- PASSAGE -

While Dole’s political career was on the rise, his marriage was failing, and in 1972 it ended in divorce. He met Elizabeth Hanford, then a staff member of the President’s Commission on Consumer Interests, and they married in 1975. The marriage gave Dole fodder for his humor. When President Reagan nominated Elizabeth to be Transportation secretary, Dole testified at her confirmation hearing: “I regret that I have but one wife to give for my country’s infrastructure.”

Dirty Work

President Gerald Ford picked Dole as his vice presidential running mate in 1976. Tasked with doing the campaign dirty work, Dole succeeded all too well. During a televised debate with Senator Walter Mondale of Minnesota, the Democratic candidate for vice president, Dole claimed that 1.6 million Americans had been killed or wounded in “Democrat wars” of the 20th century.

Mondale shot back, “I think Senator Dole has richly earned his reputation as a hatchet man tonight.” Jimmy Carter and Mondale defeated the Ford-Dole ticket by 2 percentage points in the popular vote.

In 1980, Dole ran for the top spot on the ticket and barely registered in the Republican primaries. Reagan won, and went on to unseat Carter.

As a senator, Dole built a conservative voting record, though he wouldn’t hesitate to deviate from the party line to achieve compromises.

- RECORDS SHOWN -
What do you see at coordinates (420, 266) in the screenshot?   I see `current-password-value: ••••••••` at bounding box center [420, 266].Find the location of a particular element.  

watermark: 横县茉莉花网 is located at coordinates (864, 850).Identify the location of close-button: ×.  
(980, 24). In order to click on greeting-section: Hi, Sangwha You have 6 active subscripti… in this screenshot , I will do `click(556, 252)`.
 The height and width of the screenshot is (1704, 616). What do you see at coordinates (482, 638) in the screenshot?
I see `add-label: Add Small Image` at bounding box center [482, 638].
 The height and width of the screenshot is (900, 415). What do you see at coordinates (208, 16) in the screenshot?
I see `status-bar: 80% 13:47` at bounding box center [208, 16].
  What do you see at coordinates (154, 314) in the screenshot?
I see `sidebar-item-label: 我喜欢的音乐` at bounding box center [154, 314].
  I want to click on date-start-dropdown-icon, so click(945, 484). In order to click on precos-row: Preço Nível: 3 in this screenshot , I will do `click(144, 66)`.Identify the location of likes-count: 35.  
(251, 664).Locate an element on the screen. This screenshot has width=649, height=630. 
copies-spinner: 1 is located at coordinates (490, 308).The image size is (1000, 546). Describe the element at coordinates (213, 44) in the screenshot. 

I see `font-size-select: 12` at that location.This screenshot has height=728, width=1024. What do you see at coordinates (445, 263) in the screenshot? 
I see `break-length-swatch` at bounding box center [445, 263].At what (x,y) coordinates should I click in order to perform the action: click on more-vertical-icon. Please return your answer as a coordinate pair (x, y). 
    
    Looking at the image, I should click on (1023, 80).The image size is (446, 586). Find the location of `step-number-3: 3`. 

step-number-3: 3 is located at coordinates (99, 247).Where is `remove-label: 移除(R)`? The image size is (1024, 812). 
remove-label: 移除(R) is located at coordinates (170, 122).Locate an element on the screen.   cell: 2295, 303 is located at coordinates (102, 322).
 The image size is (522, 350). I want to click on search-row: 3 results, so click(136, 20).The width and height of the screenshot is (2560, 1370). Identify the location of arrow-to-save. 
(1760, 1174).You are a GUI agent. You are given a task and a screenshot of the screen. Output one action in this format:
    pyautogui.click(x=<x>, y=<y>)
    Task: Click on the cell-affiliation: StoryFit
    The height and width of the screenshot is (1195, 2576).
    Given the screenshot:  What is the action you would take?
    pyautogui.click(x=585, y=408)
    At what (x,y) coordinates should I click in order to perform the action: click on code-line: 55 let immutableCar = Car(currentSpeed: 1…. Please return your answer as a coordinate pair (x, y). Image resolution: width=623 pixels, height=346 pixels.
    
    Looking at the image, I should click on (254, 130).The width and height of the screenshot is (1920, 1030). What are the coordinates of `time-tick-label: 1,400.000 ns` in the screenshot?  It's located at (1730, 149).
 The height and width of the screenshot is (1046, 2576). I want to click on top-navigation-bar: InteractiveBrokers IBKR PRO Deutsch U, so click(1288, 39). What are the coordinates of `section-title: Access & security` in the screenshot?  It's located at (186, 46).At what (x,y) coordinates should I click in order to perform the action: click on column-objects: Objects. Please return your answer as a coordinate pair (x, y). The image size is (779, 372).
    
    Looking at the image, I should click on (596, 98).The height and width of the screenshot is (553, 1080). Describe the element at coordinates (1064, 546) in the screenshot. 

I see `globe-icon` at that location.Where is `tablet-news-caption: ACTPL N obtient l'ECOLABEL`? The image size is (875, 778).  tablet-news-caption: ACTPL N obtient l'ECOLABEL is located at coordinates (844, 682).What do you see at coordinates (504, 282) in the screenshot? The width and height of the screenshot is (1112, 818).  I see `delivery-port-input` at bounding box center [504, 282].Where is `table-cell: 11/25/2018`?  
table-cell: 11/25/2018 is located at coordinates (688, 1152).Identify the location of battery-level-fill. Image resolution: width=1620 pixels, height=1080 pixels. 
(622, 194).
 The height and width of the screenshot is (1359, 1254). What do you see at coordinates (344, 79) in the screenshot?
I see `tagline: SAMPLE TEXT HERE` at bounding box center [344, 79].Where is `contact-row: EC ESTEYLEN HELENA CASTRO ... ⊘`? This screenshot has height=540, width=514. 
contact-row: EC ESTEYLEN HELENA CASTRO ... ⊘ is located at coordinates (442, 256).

- USING THE INFORMATION -
1) Based on the passage about Dole, decide whether each statement agrees with it: (a) Dole and Elizabeth Hanford married in 1975; (b) the Ford-Dole ticket won the 1976 popular vote; (c) Dole did well in the 1980 Republican primaries. Answer yes or no for each, and quote the deciding words.
2) According to the passage about Dole, how many Americans did Dole say had been killed or wounded in "Democrat wars" of the 20th century?
3) In the passage about Dole, copy the part that opens with the words containing "While Dole’s political" and closes with "the 20th century.".
The lines have no connection to the text about Bob Dole.

- TASK-BY-TASK OUTPUTS -
1)
(a) Yes: "they married in 1975."
(b) No: "Jimmy Carter and Mondale defeated the Ford-Dole ticket by 2 percentage points in the popular vote."
(c) No: "barely registered in the Republican primaries."

2) 1.6 million.

3)
While Dole’s political career was on the rise, his marriage was failing, and in 1972 it ended in divorce. He met Elizabeth Hanford, then a staff member of the President’s Commission on Consumer Interests, and they married in 1975. The marriage gave Dole fodder for his humor. When President Reagan nominated Elizabeth to be Transportation secretary, Dole testified at her confirmation hearing: “I regret that I have but one wife to give for my country’s infrastructure.”

Dirty Work

President Gerald Ford picked Dole as his vice presidential running mate in 1976. Tasked with doing the campaign dirty work, Dole succeeded all too well. During a televised debate with Senator Walter Mondale of Minnesota, the Democratic candidate for vice president, Dole claimed that 1.6 million Americans had been killed or wounded in “Democrat wars” of the 20th century.